#Motherhood

Is 33 Too Old To Have A Baby? Does It Mean You’re An Old Mom?

old mom, Modern Mothers, Shikha Dalmia Deshmukh
Old mom or not does it change your relationship with your child? Given how women are made conscious of the biological clock ticking, there is great anxiety among them about embracing motherhood. So, when is the right time to be a mother? Is being physically fit for the task enough? What about mental and emotional preparedness? What about financial constraints? After all, motherhood is not about just giving birth, you have to bring a child up by putting them first in every life decision you make.

Motherhood demands 100 percent commitment for a good part of your life, often the years when your child needs the most of your time and attention is the time when your career can grow in leaps and bounds. So what should a woman do? Medically, a pregnancy after the age of 35 puts you in the bracket of advanced maternal age but successful pregnancies after 35 are common. And I know from personal experience that late motherhood, despite all its hurdles, is still better than walking into the job unwillingly.

Old mom: The story of a woman who became a mom at 32

I am a hypothyroidism patient who conceived the old fashioned way at the age of 32. I gave birth at 34 weeks via an emergency c-section. My child was born severely underweight at 1.5 kilograms and remained in NICU for 15 days before coming home. I had developed intrauterine growth restriction. So far the worst days of our lives as parents were the first 15 days after our baby was born. Trust me there are no words to define the sinking feeling of getting discharged from a hospital sans your baby. And when someone stops you at the immunisation queue and asks why is your baby so small? My little human is six now.

(Collection entries)
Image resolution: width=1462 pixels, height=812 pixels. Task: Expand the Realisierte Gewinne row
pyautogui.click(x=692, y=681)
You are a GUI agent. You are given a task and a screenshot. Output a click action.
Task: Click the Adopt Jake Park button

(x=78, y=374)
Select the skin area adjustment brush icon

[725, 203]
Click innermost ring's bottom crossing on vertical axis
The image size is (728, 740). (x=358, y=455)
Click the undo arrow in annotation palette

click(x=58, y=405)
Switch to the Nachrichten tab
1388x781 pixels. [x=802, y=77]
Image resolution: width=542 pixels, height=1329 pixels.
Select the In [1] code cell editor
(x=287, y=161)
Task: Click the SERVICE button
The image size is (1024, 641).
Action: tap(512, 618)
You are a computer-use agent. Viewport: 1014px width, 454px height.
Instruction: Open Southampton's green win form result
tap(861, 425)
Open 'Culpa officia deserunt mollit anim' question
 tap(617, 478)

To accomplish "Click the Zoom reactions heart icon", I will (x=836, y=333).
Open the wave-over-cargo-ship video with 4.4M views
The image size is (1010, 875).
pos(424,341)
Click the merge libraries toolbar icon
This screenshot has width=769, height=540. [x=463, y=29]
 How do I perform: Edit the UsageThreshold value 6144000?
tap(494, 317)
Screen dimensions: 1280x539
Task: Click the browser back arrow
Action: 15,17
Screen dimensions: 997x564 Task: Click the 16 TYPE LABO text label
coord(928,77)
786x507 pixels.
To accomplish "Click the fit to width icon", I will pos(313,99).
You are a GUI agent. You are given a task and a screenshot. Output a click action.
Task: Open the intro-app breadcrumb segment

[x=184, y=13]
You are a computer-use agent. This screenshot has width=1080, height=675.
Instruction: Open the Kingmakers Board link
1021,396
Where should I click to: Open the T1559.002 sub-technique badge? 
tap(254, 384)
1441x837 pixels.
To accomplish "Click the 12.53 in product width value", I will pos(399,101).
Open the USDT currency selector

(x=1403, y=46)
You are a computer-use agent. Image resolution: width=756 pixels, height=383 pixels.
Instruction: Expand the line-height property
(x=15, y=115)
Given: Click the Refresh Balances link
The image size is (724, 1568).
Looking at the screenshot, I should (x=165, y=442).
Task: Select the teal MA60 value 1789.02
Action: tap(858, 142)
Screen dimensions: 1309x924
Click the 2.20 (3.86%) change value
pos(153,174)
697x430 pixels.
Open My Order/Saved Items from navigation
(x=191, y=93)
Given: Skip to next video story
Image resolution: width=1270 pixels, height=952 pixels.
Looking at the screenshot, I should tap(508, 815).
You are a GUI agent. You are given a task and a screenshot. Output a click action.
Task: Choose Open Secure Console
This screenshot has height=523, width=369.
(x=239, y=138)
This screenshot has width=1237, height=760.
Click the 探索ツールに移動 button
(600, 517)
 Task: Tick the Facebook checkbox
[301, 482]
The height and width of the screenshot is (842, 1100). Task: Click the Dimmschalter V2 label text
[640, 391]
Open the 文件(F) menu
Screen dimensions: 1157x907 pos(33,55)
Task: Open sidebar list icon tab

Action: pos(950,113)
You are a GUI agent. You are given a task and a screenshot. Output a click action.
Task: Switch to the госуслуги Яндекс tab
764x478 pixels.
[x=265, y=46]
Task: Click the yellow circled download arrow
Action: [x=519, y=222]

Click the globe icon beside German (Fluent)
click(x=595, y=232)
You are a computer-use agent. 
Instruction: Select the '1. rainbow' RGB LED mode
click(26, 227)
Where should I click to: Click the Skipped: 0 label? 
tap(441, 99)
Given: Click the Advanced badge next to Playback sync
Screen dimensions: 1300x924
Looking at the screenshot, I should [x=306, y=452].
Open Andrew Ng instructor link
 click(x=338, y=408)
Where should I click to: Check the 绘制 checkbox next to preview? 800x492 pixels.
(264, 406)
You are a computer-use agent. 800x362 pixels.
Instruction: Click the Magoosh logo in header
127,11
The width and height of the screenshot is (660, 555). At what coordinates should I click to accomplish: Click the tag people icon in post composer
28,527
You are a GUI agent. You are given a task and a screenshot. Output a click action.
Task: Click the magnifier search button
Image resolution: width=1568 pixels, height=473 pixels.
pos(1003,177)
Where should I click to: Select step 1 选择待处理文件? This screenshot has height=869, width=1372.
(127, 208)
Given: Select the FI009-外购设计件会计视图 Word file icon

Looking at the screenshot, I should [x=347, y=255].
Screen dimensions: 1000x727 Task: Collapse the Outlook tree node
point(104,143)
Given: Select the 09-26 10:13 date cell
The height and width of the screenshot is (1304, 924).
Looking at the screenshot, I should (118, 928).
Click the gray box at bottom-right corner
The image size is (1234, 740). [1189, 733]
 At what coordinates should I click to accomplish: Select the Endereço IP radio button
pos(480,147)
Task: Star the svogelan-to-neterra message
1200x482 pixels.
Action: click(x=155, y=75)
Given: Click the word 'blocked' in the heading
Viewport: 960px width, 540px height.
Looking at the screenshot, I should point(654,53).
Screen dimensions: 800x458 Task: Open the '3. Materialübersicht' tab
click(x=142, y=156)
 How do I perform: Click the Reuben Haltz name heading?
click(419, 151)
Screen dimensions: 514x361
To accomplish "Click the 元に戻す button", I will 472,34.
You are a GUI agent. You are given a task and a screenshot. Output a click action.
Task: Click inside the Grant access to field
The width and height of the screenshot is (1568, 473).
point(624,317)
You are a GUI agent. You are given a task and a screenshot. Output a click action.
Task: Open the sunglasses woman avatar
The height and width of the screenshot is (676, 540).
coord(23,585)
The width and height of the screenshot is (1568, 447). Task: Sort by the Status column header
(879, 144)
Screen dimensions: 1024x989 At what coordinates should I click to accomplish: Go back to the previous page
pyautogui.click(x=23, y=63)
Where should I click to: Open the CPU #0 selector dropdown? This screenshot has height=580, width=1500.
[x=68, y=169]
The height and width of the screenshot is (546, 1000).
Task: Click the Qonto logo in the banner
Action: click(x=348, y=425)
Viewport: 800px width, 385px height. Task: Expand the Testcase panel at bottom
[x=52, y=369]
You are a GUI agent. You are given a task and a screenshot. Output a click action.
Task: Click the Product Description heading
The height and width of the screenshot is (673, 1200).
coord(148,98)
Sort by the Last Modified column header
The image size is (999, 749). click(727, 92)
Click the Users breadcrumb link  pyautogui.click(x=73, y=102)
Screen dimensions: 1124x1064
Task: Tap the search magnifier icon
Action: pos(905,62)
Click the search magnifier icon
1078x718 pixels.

> **Instructions**:
a) According to the article on late motherhood, how many days did the author's baby spend in the NICU?
b) Reproduce the article on late motherhood, everything from "Old mom: The" down to "is six now.".
c) Take the article on late motherhood further, continuing its text from the point where it stops.
This material has no connection to the article on late motherhood.

> **Your written answers**:
a) 15 days

b)
Old mom: The story of a woman who became a mom at 32

I am a hypothyroidism patient who conceived the old fashioned way at the age of 32. I gave birth at 34 weeks via an emergency c-section. My child was born severely underweight at 1.5 kilograms and remained in NICU for 15 days before coming home. I had developed intrauterine growth restriction. So far the worst days of our lives as parents were the first 15 days after our baby was born. Trust me there are no words to define the sinking feeling of getting discharged from a hospital sans your baby. And when someone stops you at the immunisation queue and asks why is your baby so small? My little human is six now.

c)
Ours was a planned pregnancy and I had a very lovely family to take care of me and later me and my infant. It wasn’t easy. The sleepless nights and the inability to understand what a little human’s needs is indeed a dilemma. So, do I regret having conceived relatively late in my life? No, because it was my choice to embrace motherhood when I felt ready for it. I think I wouldn’t have been able the handle the crisis that I endured any better at a younger age, and being unprepared for it would have only made matters worse.

What matters most is being prepared

It is said that women are born with all the eggs they will ever produce so even if you don’t look your age your eggs don’t get younger. As you age the quantity and quality of your eggs deteriorate. Therefore, your ability to conceive the old-fashioned way also goes down the hill too. 

Some of the common issues women face if they choose delayed motherhood are miscarriages, chromosomal issues such as Down Syndrome, gestational diabetes, high blood pressure, low birth weight, cesarean delivery and so on. Other preexisting conditions that a would-be mother also affects may also affect the odds of her getting pregnant and carrying a healthy baby to term. 

If you see the odds they are not in favour of women ever. Yet, we have plenty of examples of women embracing motherhood later in their lives with no medical complications.

Besides, is biological pregnancy a be-all and end-all of motherhood for women? Not in the 21st century. Today if you are biologically unable to have a child then along with adoption there are fertility treatments and options like IVF available. 

The most important thing about motherhood is not when you embrace it, but whether or not are you 100 percent committed to parenting. There is no abandoning halfway. There is no choice of having second thoughts. Conceiving and delivering a baby is the most talked-about aspect of parenting but the years that follow matter even more, but remain the least discussed. They shape your relationship not just with your child but with your partner as well. So it has to be a joint decision.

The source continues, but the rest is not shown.